In any case, please accept my humble apologies ... I don't want the
chasm that appears to have grown between us to grow any wider!  Can we
at least build a bridge?

I won't be at all insulted if you reject the idea of adding igloo (or
whatever it ends up being called) to the Apache Directory project.  SCIM
has a relatively large following and once the code we're offering is
cleaned up, documented and fixed to match the final SCIM 2.0
specification (we're currently bringing it up to draft 17's state), I'm
sure the code will be appreciated by the SCIM community and could stay
either on the PennState GitHub repository or be incorporated into the
Internet2's middle-ware offerings.  Since the individuals reading this
e-mail have been hugely helpful in our meeting the university's goals,
we thought it was only fair to offer it back here where it started.

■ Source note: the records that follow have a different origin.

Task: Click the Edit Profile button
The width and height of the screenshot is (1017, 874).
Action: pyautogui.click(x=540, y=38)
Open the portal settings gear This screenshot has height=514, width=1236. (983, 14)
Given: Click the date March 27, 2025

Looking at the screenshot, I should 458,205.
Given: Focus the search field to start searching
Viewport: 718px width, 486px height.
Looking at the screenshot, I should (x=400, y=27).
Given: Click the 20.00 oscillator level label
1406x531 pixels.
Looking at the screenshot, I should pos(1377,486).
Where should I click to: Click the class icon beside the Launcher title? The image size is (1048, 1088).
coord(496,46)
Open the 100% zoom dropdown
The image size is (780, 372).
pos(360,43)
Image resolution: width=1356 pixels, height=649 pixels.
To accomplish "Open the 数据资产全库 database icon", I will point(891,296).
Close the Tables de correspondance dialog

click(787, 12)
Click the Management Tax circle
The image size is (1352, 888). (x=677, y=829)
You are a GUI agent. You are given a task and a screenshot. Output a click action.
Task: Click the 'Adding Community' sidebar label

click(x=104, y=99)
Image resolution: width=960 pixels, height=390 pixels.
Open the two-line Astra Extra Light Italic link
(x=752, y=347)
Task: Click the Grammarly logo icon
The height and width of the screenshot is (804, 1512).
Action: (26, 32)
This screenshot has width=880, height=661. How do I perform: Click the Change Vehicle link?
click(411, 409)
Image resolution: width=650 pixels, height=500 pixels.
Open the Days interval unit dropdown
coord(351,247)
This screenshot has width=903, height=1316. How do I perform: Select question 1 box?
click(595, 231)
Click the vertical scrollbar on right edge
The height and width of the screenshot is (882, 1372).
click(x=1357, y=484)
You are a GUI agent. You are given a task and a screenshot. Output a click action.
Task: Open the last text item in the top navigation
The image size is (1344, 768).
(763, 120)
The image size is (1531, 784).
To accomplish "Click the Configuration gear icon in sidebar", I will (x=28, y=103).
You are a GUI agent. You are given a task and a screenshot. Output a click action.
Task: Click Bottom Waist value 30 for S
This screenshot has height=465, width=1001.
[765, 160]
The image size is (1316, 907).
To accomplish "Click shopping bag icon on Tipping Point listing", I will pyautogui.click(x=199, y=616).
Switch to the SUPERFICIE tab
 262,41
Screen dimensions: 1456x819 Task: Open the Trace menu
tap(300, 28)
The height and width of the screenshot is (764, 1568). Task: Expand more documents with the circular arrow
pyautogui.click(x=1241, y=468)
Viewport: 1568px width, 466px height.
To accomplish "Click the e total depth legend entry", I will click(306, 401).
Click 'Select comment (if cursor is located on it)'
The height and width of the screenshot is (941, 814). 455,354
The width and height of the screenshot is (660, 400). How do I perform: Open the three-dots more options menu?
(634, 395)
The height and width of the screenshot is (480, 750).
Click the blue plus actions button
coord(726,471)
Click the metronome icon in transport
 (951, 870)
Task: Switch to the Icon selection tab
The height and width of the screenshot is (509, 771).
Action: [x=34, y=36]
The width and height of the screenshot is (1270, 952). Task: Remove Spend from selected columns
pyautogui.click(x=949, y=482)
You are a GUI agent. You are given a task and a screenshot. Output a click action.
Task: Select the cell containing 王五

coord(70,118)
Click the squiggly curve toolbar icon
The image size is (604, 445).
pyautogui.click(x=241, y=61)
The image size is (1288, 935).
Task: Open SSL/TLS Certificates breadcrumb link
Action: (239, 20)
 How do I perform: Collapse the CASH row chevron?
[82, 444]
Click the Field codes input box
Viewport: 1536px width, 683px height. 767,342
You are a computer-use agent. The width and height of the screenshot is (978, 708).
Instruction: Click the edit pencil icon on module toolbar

This is also not a code dump - We expect to spend a significant amount
of time bringing the code up to standards (our own and if necessary,
your style guidelines) and we're actually going to fix the architectural
mistakes made in the code before the world starts using it.  I expect to
remain a committer and perhaps the primary maintainer whereever the code
ends up (even if we keep it private).  Fortunately, we've been hiring
some great JavaEE Software Engineers in the last few months and I'll get
to go back to being the architect/programmer.

We'll also be releasing a pretty broad suite of tools along with the
framework - this e-mail is long enough without listing out the modules
we'll provide.

In any case, I'm truly apologize for any hurt feeling this has caused.